▶ _Exercise_:
The records underneath are to be repeated exactly, with the pictures left out.

▶ _Source material_:

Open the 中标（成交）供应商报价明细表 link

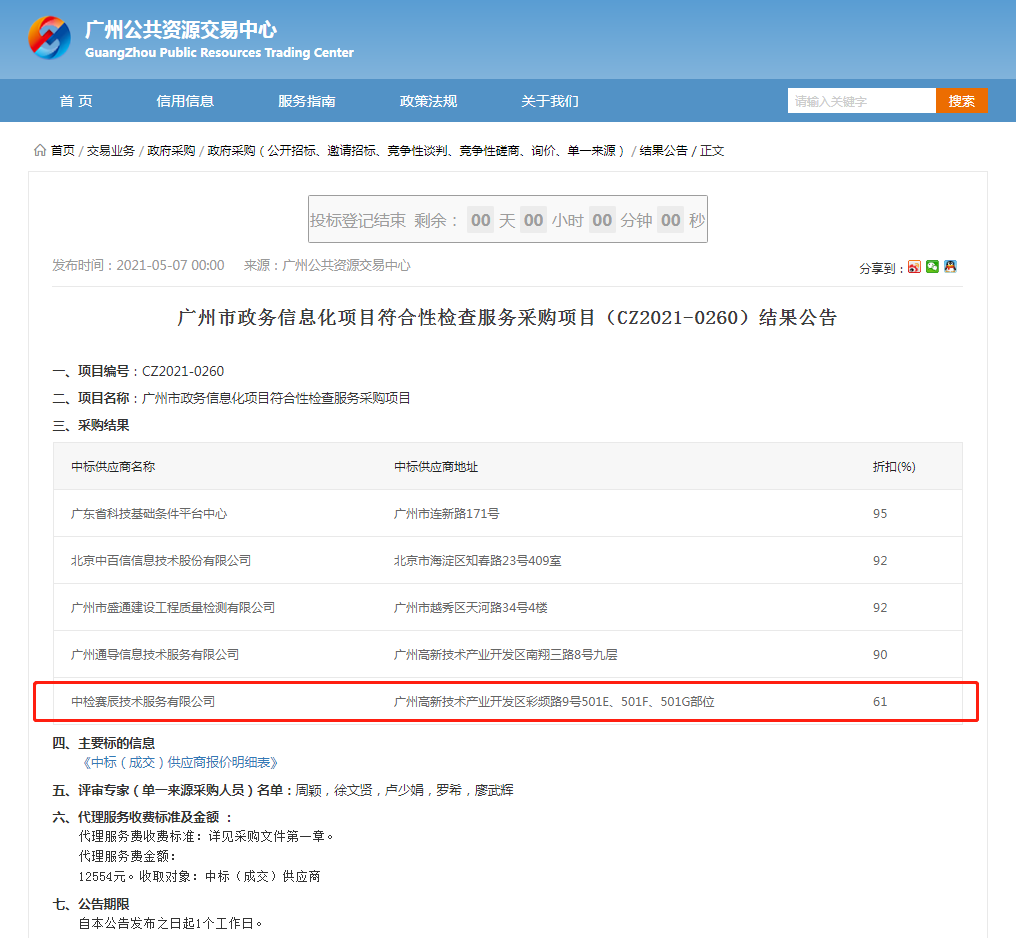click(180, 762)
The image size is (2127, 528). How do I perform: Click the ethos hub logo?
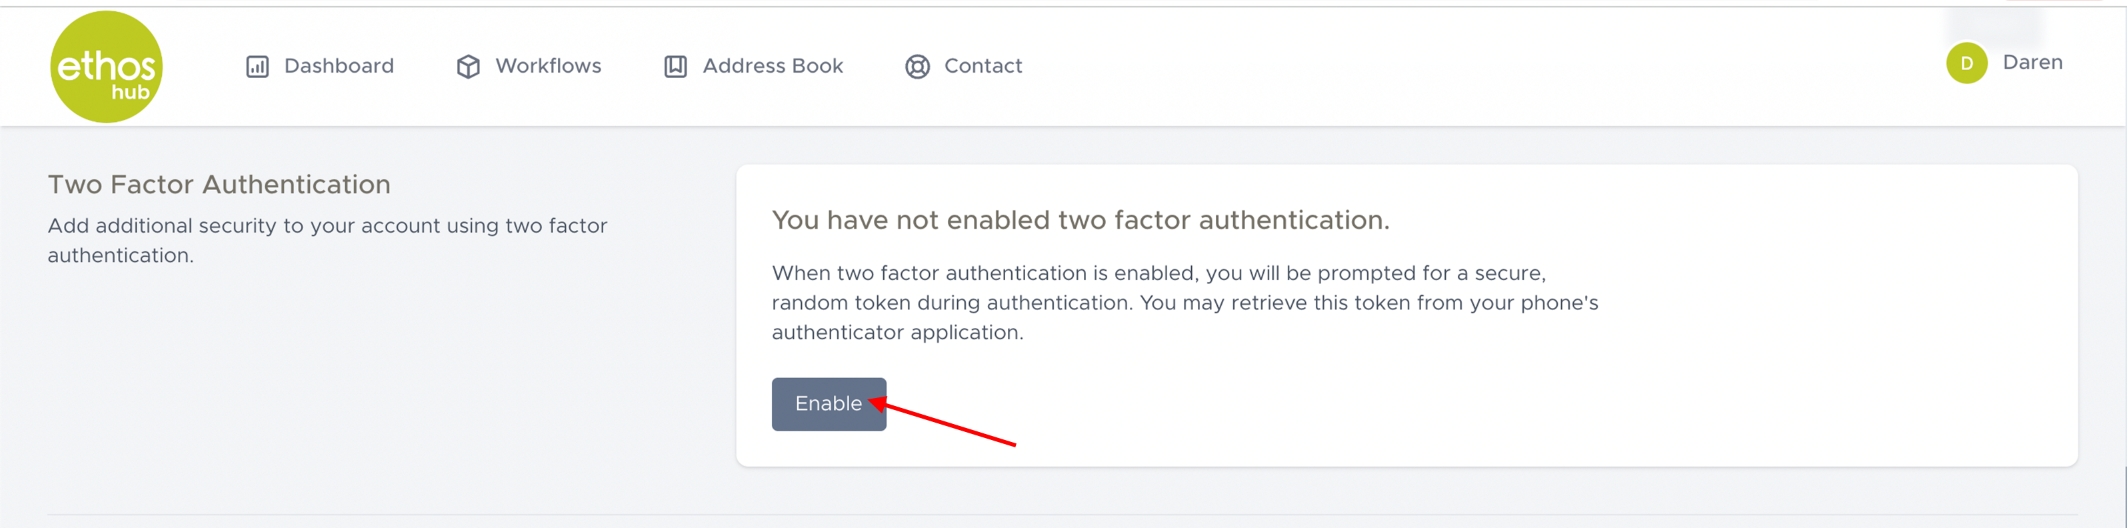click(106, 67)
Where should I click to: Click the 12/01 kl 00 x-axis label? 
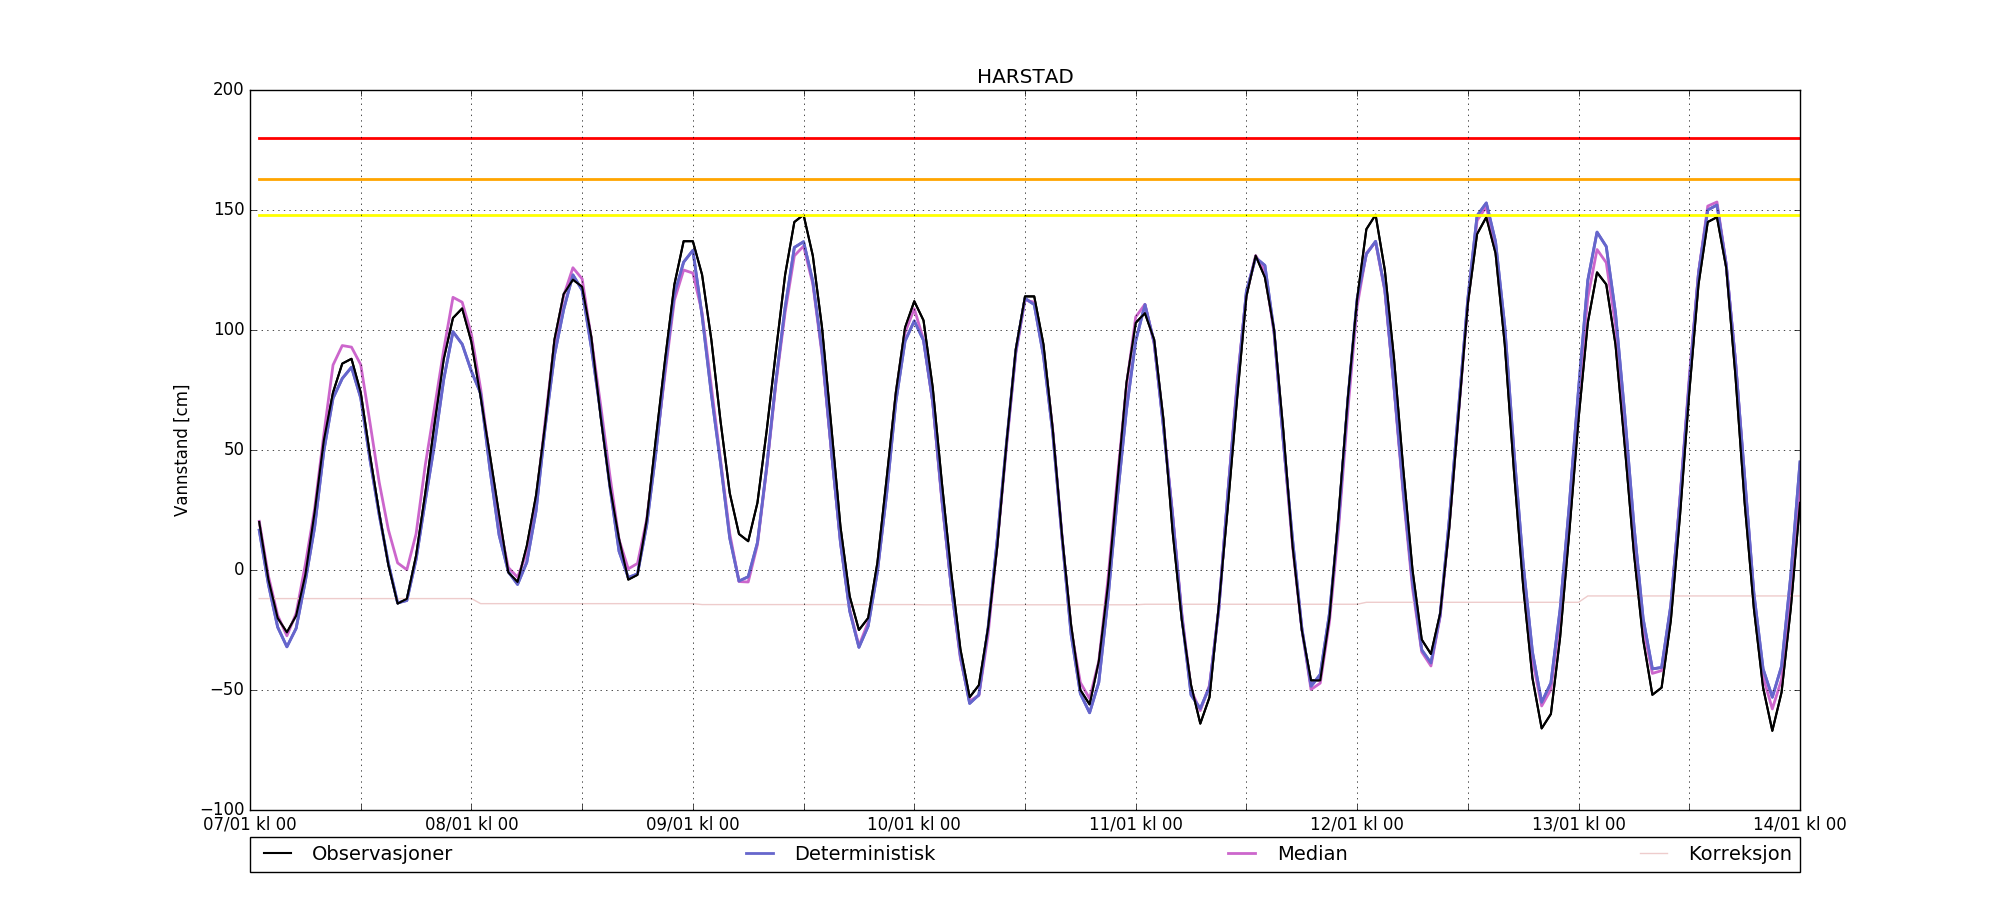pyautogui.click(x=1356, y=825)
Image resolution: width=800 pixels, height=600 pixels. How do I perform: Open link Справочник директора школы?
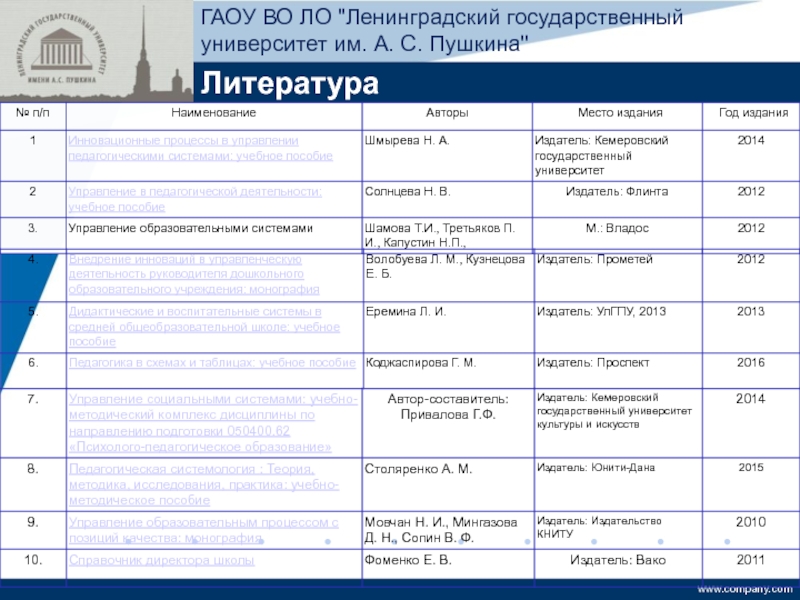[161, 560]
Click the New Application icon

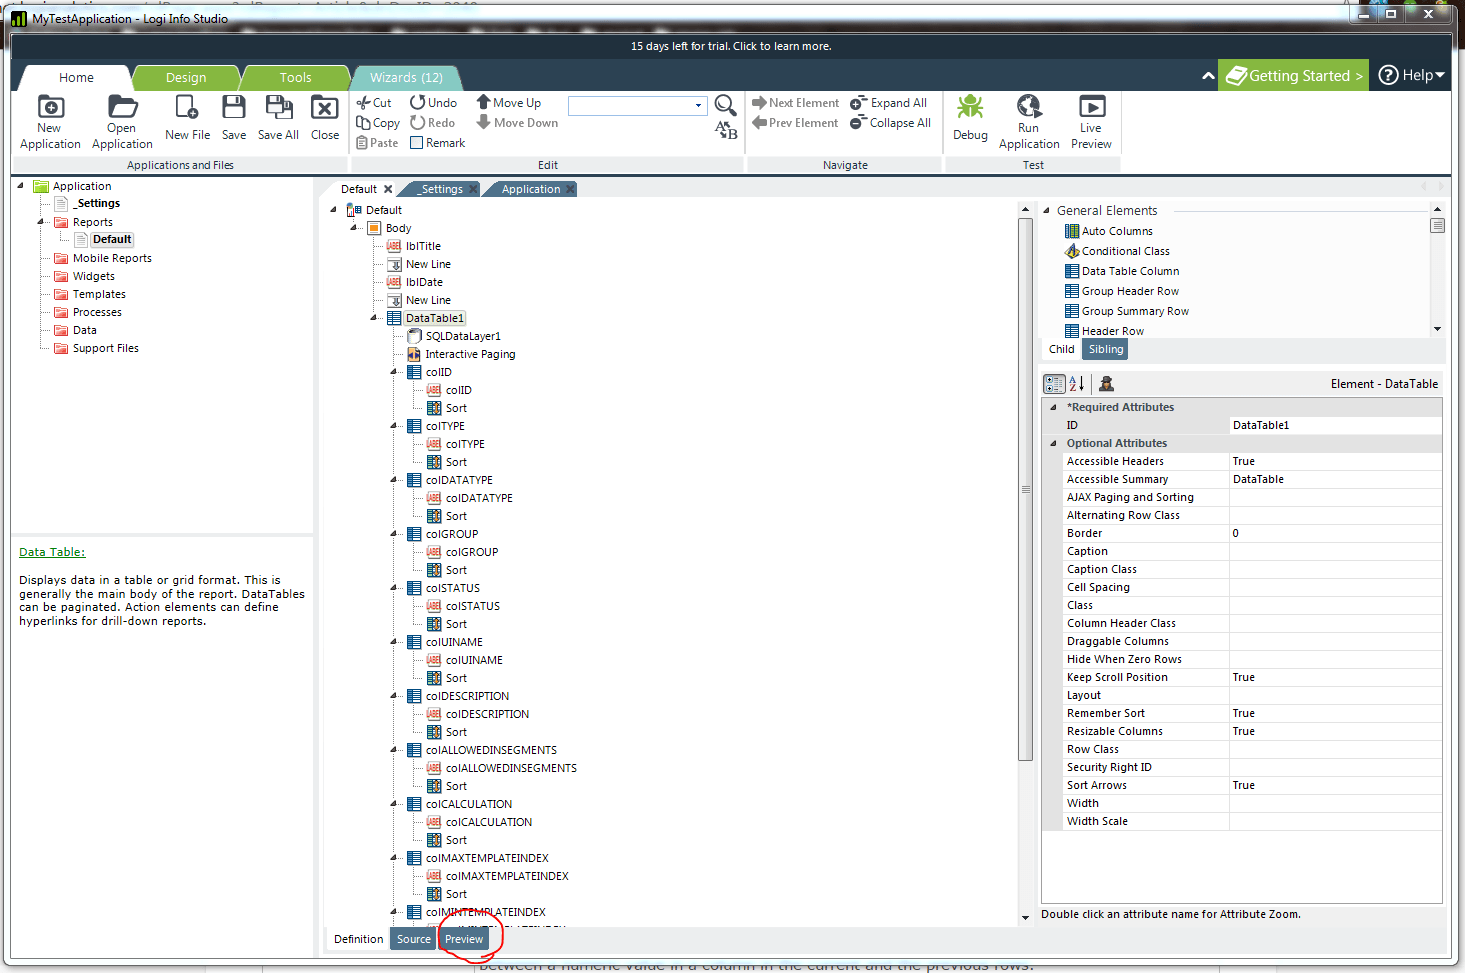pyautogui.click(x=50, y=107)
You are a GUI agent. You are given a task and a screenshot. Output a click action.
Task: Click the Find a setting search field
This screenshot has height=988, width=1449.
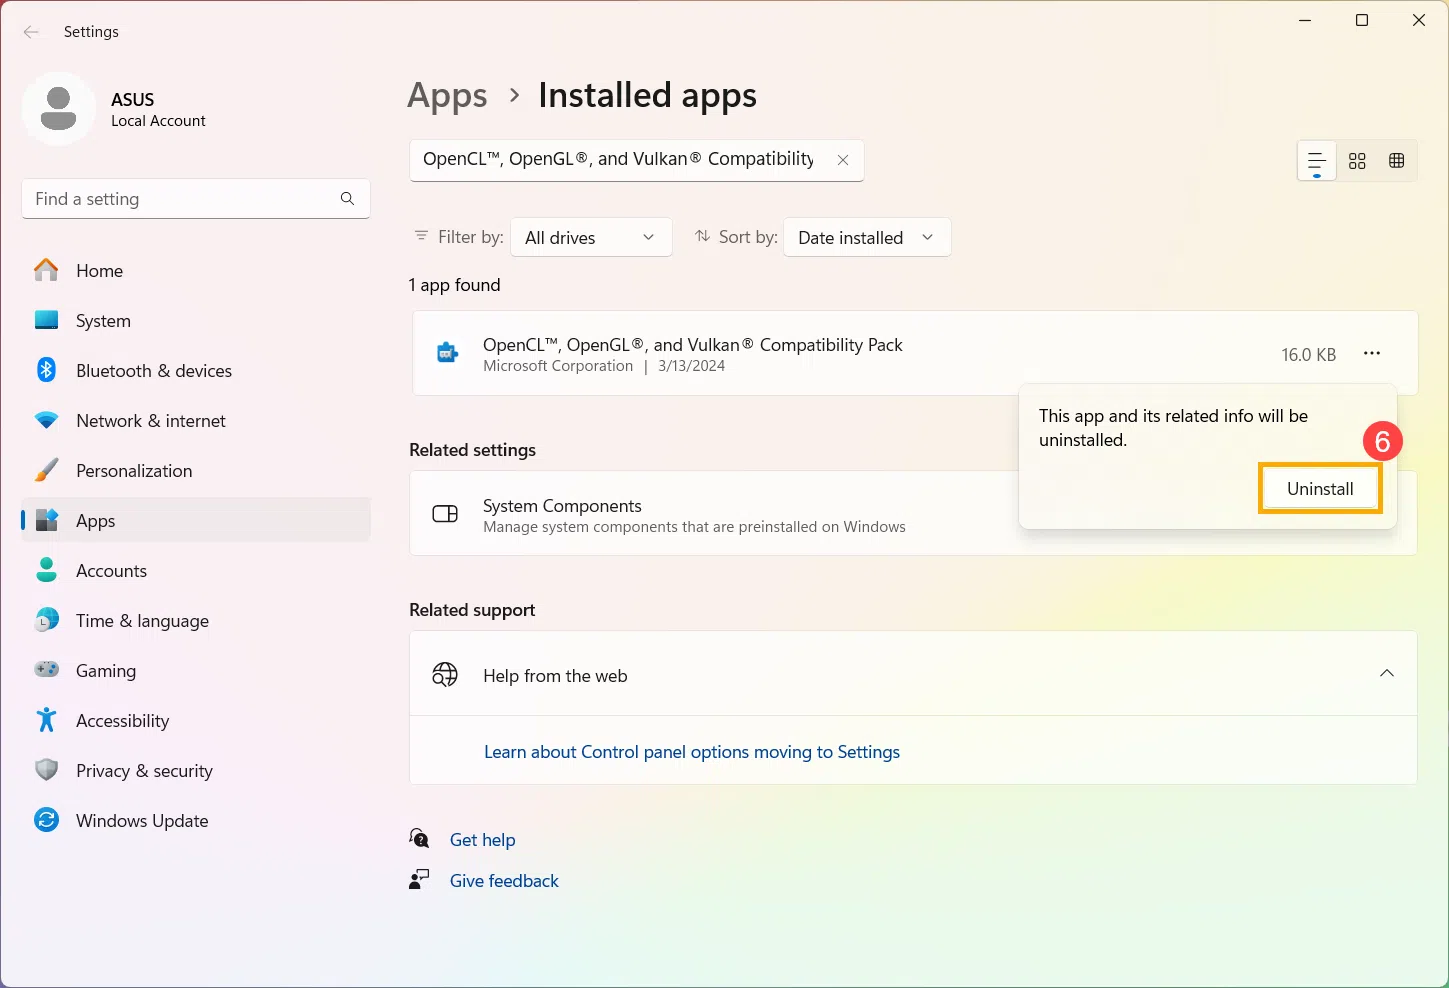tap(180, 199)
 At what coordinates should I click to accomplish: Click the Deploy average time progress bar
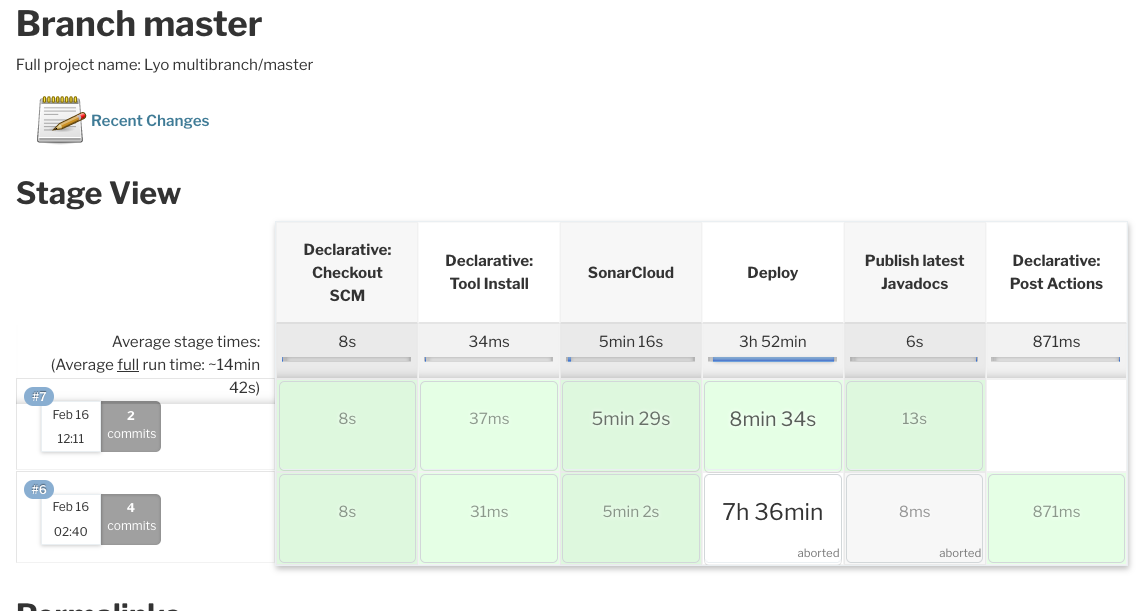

▶ _Result_:
Open the 中标（成交）供应商报价明细表 link

click(180, 762)
The image size is (2127, 528). How do I perform: Click the ethos hub logo?
click(106, 67)
Where should I click to: Click the 12/01 kl 00 x-axis label? 
pyautogui.click(x=1356, y=825)
Image resolution: width=800 pixels, height=600 pixels. How do I perform: Open link Справочник директора школы?
[161, 560]
Click the New Application icon

pyautogui.click(x=50, y=107)
You are a GUI agent. You are given a task and a screenshot. Output a click action.
Task: Click the Find a setting search field
This screenshot has height=988, width=1449.
tap(180, 199)
 At what coordinates should I click to accomplish: Click the Deploy average time progress bar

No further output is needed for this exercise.